Source records:
- - - - -
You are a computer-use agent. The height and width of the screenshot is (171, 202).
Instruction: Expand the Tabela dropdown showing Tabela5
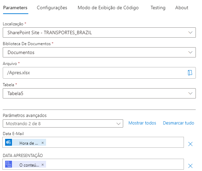(99, 93)
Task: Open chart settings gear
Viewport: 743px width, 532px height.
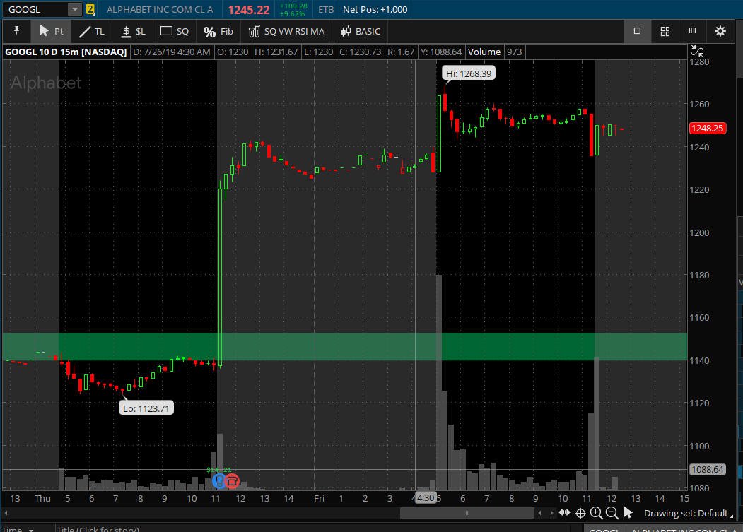Action: (x=720, y=31)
- - - - -
Activity:
Exactness is what counts here: copy each entry as given and omit its pictures.

Task response:
You are a computer-use agent. The height and width of the screenshot is (171, 202).
Instruction: Expand the Tabela dropdown showing Tabela5
(99, 93)
Task: Open chart settings gear
Viewport: 743px width, 532px height.
Action: (x=720, y=31)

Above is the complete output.